À un moment où le Seigneur Jésus-Christ et la Foi en Lui sont crucifiés sur une croix plus terrible que toutes les précédentes, laissons de côtés la question de savoir à quel point il est normal et moral que ses disciples cherchent à déterminer lequel sera le premier parmi eux; au moment où Satan convoite non seulement le corps, mais aussi l’âme de l’homme et du monde, où l’homme est menacé d’autodestruction que les disciples du Christ se préoccupent des mêmes problèmes, et cela de la même manière que les idéologies anti-chrétiennes contemporaines, celles qui vendent le Pain de Vie pour un plat de lentilles ?

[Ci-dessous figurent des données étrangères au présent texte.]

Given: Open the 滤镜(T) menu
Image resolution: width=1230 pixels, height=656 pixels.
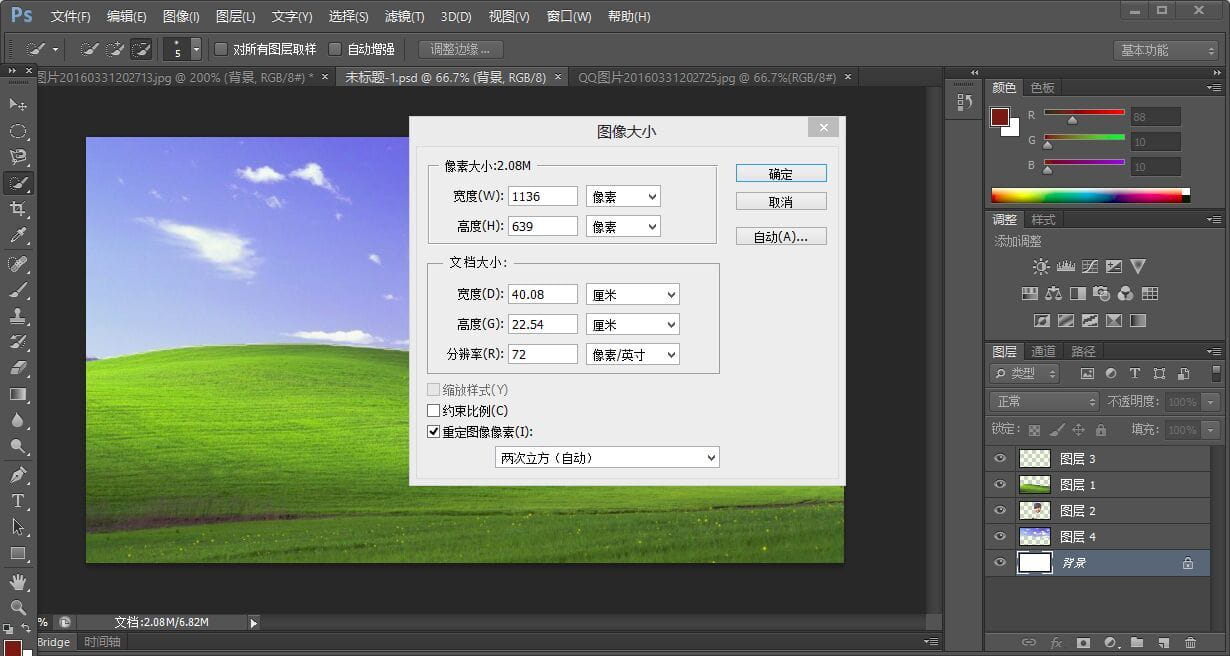Looking at the screenshot, I should tap(404, 17).
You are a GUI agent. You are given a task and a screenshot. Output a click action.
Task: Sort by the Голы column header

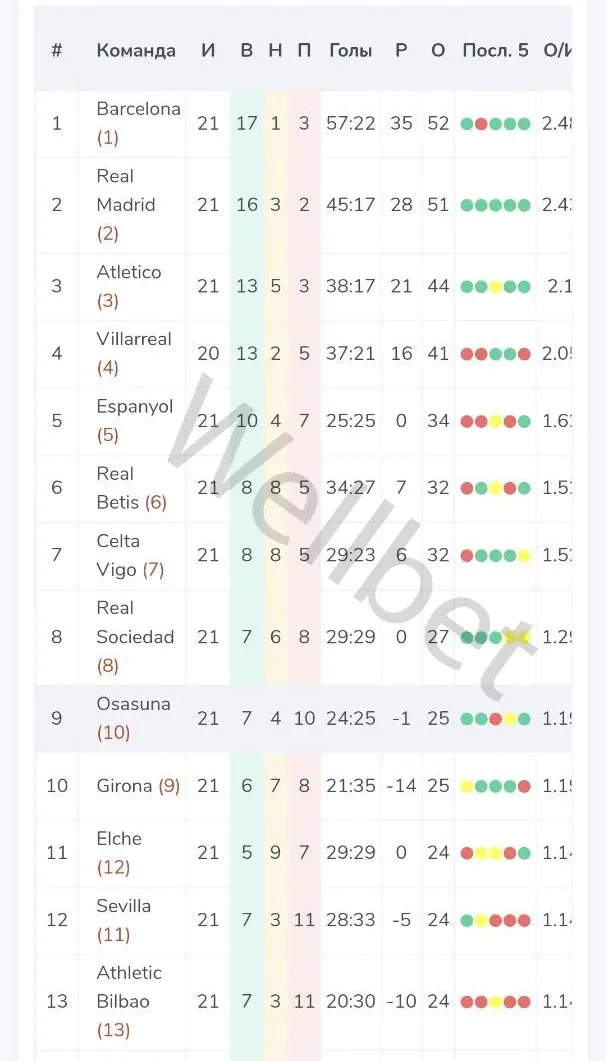point(350,50)
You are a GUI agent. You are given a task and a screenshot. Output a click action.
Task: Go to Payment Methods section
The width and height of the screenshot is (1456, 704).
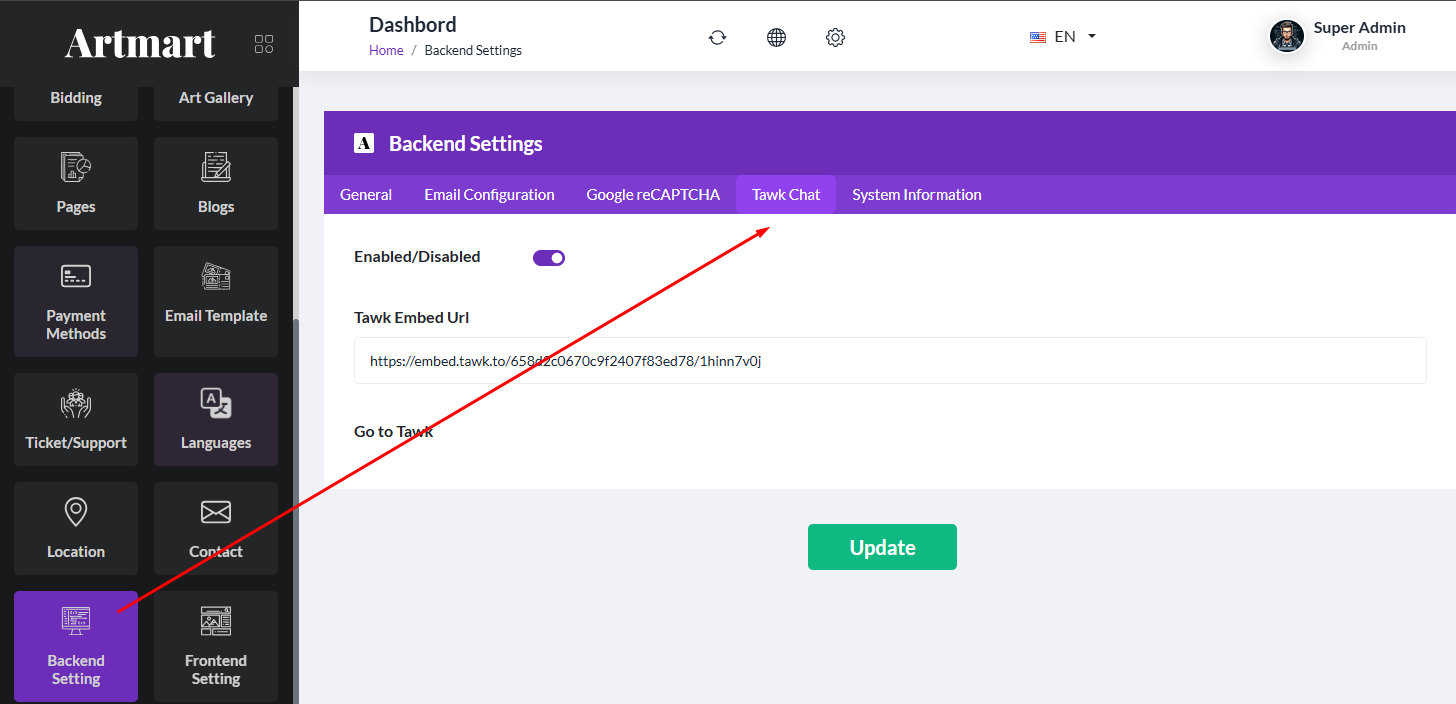(x=76, y=301)
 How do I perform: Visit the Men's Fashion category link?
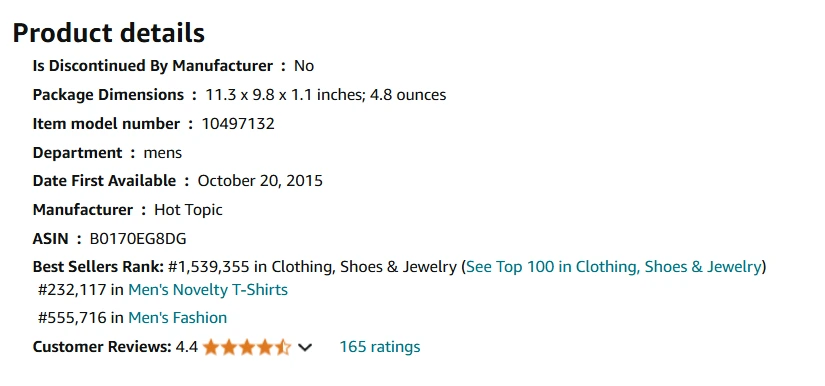point(177,318)
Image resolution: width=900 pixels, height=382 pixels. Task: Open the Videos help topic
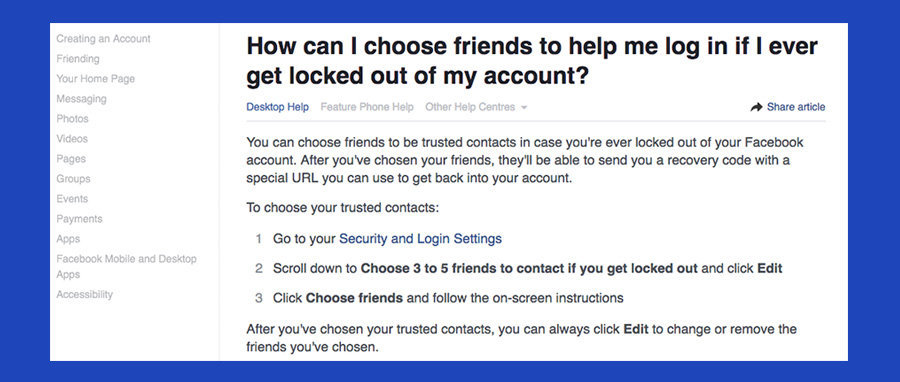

Étant donné les faits mentionnés ci-dessus et douloureusement conscient de ces faits et de la situation de l’Église orthodoxe contemporaine et de l’état du monde en général – qui ne s’est pas essentiellement modifié depuis que j’ai adressé ma précédente Supplique au Saint-Synode (en mai 1971), ma conscience m’ordonne de m’adresser encore une fois à vous, de vous présenter cette supplique pour exposer mon anxiété filiale au Saint Synode de l’Église serbe martyre : Que notre Église serbe s’abstienne de participer aux préparatifs pour le soi-disant « Concile œcuménique », et surtout qu’elle s’abstienne d’y participer. Car, si un tel concile avait lieu – ce qu’à Dieu ne plaise – on n’en peut attendre que le schisme et l’hérésie et la perte d’âmes innombrables.